(Pixel coordinate grounding data)
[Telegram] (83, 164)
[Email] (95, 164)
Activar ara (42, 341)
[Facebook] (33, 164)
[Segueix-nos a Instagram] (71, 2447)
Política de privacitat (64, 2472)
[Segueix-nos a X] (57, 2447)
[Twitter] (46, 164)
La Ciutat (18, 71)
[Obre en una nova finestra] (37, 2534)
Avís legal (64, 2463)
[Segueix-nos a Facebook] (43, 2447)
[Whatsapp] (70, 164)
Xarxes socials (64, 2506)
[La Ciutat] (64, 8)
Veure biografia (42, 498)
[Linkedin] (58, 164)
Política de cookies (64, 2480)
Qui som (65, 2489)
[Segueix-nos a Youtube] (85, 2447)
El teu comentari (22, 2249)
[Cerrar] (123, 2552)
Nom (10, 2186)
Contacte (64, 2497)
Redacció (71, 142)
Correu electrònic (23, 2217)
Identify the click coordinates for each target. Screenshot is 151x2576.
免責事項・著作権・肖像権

## What is needed
Please return all lines above in which the string "Política" is found.

## Result
Política de privacitat (64, 2472)
Política de cookies (64, 2480)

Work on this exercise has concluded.